0

I have been trying off and on for the past couple of days to get the text from an HTML element into my listbox. The URL is https://www.roblox.com/users/88510187/favorites#!/places and I am trying to scrape the favorite places of the user, for this instance the first would be "B is for build" here is what I have most recently tried and get nothing.

  Private Sub test3()
    Dim divs = WebBrowser1.Document.Body.GetElementsByTagName("div")
    For Each d As HtmlElement In divs
        If d.GetAttribute("className") = "text-overflow item-card-name ng-binding" Then
            ListBox1.Items.Add(d.OuterText)

        End If
    Next
End Sub

I've changed the sub around many times playing with inner and outer text and Html but cannot seem to get just plain text. What on earth am I missing?

King96
  • 47
  • 2
  • 14
  • Not sure, but I think You should use `d.InnerHTML` instead `d.OuterText` ... btw.

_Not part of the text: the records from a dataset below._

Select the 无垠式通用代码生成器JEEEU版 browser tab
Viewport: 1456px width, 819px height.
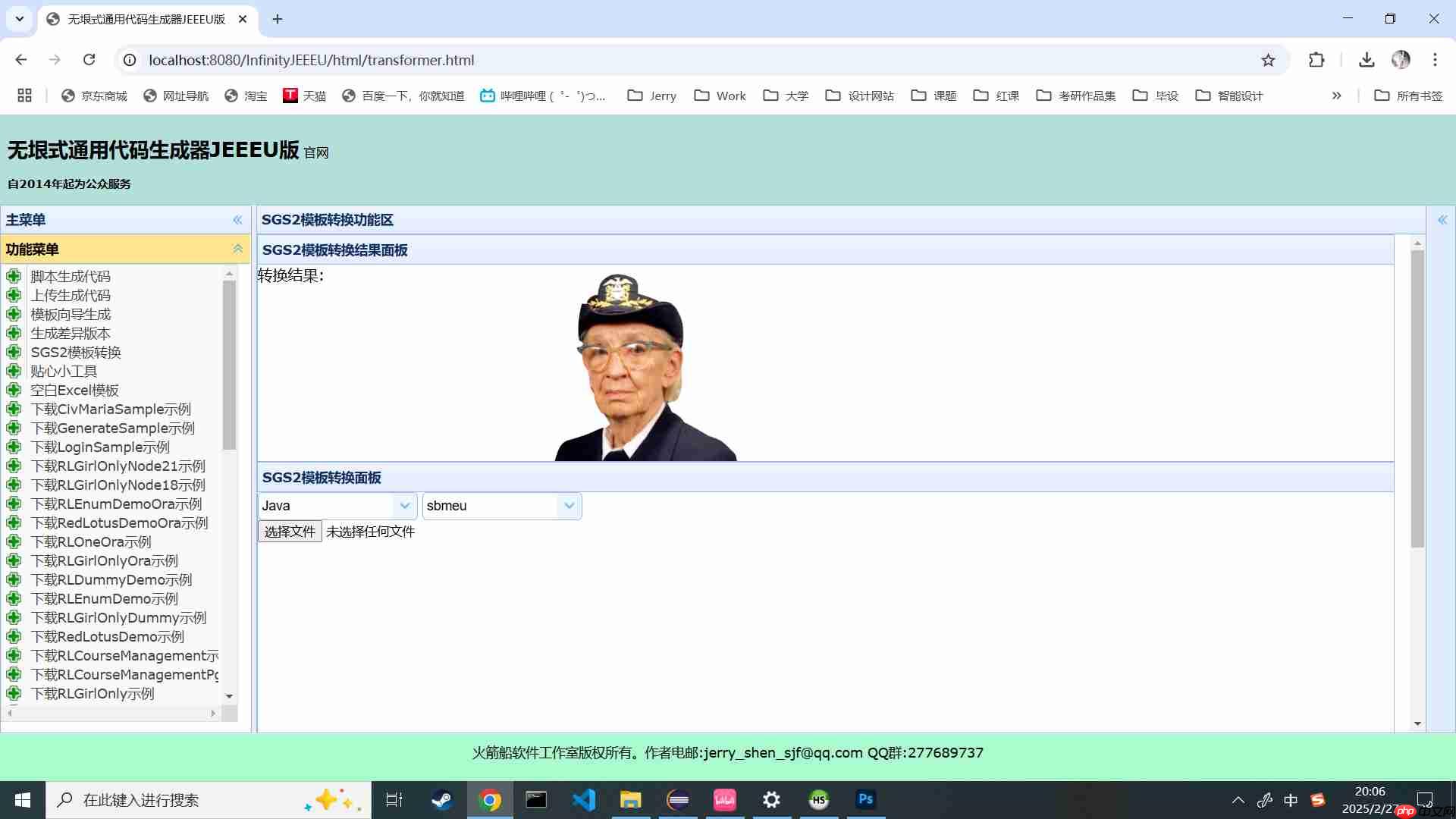click(144, 19)
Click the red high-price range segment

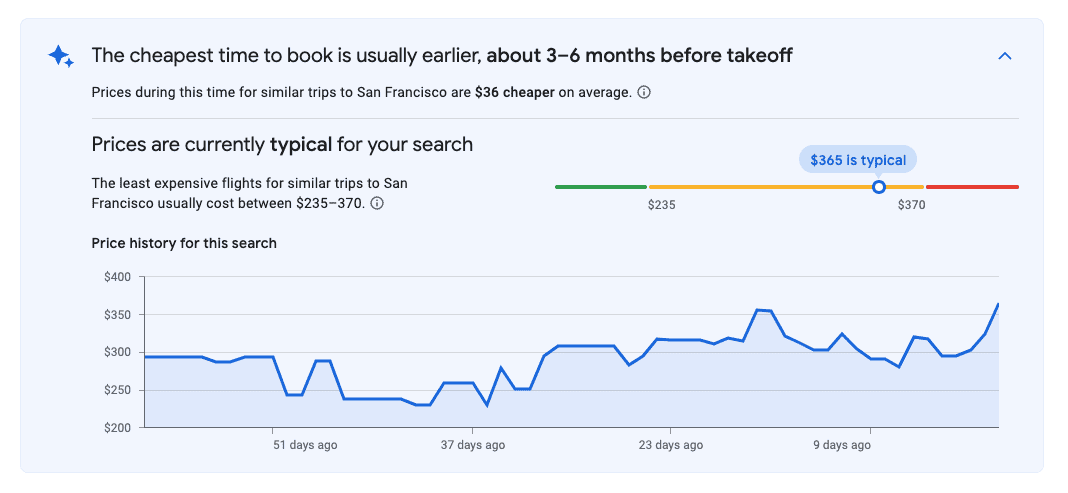coord(972,187)
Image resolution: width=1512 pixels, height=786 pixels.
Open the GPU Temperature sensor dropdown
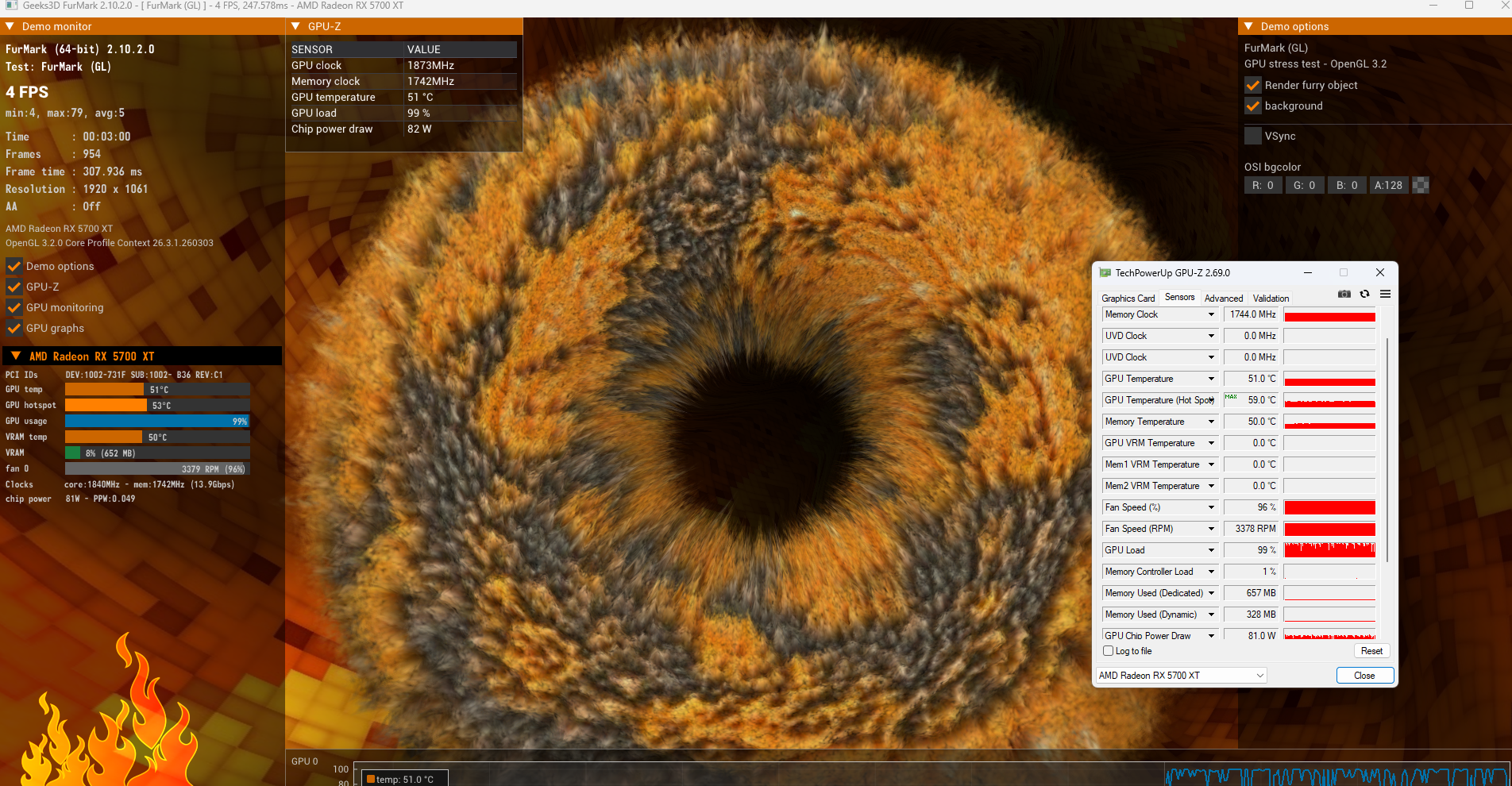pos(1211,379)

You can read more about `OuterText` here https://developer.mozilla.org/en-US/docs/Web/API/HTMLElement/outerText – nelek Oct 18 '18 at 15:14
  • Tried that one too, it acts like there is not a class with that name but there is, I listed them all out with Dim PageElement As HtmlElementCollection = WebBrowser1.Document.GetElementsByTagName("div") For Each CurElement As HtmlElement In PageElement ListBox1.Items.Add(CurElement.GetAttribute("className").ToString()) – King96 Oct 18 '18 at 15:17
  • 1
    You'ld get it with both `InnerHtml` and `InnerText`. When the Document is completed. You need to insert that code in the `WebBrowser.DocumentCompleted` event. – Jimi Oct 18 '18 at 15:18
  • Thats when the sub is fired, on document completed, maybe its not totaly done loading when it fires? – King96 Oct 18 '18 at 15:19
  • Yeap, You can see similar solution here https://stackoverflow.com/a/9205751/3279496 – nelek Oct 18 '18 at 15:21
  • Yea, it wasnt loaded all the way, I added a button and pressed after it loaded and it worked... 2 days trying and it was just that simple... – King96 Oct 18 '18 at 15:23
  • 1
    The `DocumentCompleted` event can be raised multiple times. You have to inspect the `WebBrowser1.ReadyState` property. You'll see that, possibly more than 1 time, it will be `WebBrowserReadyState.Interactive` instead of `WebBrowserReadyState.Completed`. And even then, sometimes you have to re-parse. – Jimi Oct 18 '18 at 15:36
  • Is there a way to know when the WebBrowser control has stopped the process or quit changing the Html? I tried PaigeWaiter() and still doesnt load in time – King96 Oct 18 '18 at 16:13
  • In the document complete event, check the url of event that fires it, if e.url = webbrowser.url your html should be loaded and it should be ready to scrape. – CruleD Oct 18 '18 at 20:41

0 Answers0